* 文章正文
CentOS7 Raid卡問題導致磁盤IO暴增與處理

0、問題描述

IO因RAID卡問題,導致IO一直跑滿:

RAID卡默認配置是:當RAID卡沒電池,則不走RAID卡緩存。(華爲服務器)

而我們的服務器都沒有配置RAID電池,所以所有數據經過RAID卡後,無緩存,無數據合併,直接寫入磁盤,由於寫入的數據有大量的隨機IO,導致磁盤IO被喫滿。

 處理完RAID卡問題後,IO下降,監控IO的後面是跑業務,大量計算導致IO上升,爲正常情況

一、MegaCli命令介紹

MegaCli是一款管理維護硬件RAID軟件,可以用來查看raid信息等
MegaCli 的Media Error Count: 0 Other Error Count: 0 
Medai Error Count 表示磁盤可能錯誤,可能是磁盤有壞道,這個值不爲0值得注意,數值越大,危險係數越高,
Other Error Count 表示磁盤可能存在鬆動,可能需要重新再插入。MegaCli 可以對陣列中所有的磁盤進行檢測。

二、安裝過程

1、系統環境

dmidecode -t1 | egrep "Manufacturer|Product Name"
cat /etc/redhat-release
查看廠商和產品型號,以及"Serial Number"

 

2、下載和安裝

rpm -qa | egrep ‘Lib_Utils|MegaCli‘ //檢查是否安裝
https://raw.githubusercontent.com/crazy-zhangcong/tools/master/MegaCli8.07.10.tar.gz
ftp://download2.boulder.ibm.com/ecc/sar/CMA/XSA/ibm_utl_sraidmr_megacli-8.00.48_linux_32-64.zip
解壓過後有linux目錄

1
2
3
4
5
6
7
8
[root@localhost MegaCli8.07.10]# tree
├── Linux
│   ├── Lib_Utils-1.00-09.noarch.rpm
│   ├── MegaCli-8.02.21-1.noarch.rpm
 
[root@localhost Linux]# rpm -ivh Lib_Utils-1.00-09.noarch.rpm MegaCli-8.02.21-1.noarch.rpm
[root@localhost Linux]# ln -sv /opt/MegaRAID/MegaCli/MegaCli64 /usr/bin/
"/usr/bin/MegaCli64" ->"/opt/MegaRAID/MegaCli/MegaCli64"

* 任務說明
請把RAID卡問題文章中從「CentOS7 Raid卡問題導致磁盤IO暴增與處理」到「機IO,導致磁盤IO被喫滿。」之間的內容（含首尾）一字不差地抄寫下來。 以下各項目是獨立的資料，與RAID卡問題文章不相干。

(蒐集的資料)
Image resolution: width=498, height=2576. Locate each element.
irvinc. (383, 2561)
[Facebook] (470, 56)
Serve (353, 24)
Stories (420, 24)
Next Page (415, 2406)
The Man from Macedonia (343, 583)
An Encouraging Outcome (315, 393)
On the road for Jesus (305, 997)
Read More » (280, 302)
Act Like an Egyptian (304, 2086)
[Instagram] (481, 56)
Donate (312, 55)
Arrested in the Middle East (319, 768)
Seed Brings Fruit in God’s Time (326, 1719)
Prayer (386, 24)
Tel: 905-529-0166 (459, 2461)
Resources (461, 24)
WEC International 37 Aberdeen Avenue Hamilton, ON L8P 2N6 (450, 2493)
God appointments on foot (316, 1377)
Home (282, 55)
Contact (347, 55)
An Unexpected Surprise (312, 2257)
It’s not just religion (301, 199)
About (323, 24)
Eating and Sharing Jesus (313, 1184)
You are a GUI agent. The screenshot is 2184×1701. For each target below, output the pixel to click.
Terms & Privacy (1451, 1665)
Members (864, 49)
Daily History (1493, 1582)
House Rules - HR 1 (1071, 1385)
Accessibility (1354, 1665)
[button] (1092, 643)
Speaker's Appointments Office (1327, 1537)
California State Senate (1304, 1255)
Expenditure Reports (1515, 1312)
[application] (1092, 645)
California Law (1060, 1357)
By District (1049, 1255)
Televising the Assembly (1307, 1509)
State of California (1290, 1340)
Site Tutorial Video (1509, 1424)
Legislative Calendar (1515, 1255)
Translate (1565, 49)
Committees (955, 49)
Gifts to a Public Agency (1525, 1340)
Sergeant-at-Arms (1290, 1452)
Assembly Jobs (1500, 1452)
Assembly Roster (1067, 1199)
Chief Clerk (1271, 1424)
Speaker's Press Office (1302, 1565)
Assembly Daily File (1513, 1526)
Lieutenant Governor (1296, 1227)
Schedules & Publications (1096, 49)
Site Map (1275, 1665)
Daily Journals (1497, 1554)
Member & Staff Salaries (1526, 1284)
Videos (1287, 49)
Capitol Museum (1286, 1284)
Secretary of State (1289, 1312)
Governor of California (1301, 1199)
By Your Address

* 答題區
CentOS7 Raid卡問題導致磁盤IO暴增與處理

0、問題描述

IO因RAID卡問題,導致IO一直跑滿:

RAID卡默認配置是:當RAID卡沒電池,則不走RAID卡緩存。(華爲服務器)

而我們的服務器都沒有配置RAID電池,所以所有數據經過RAID卡後,無緩存,無數據合併,直接寫入磁盤,由於寫入的數據有大量的隨機IO,導致磁盤IO被喫滿。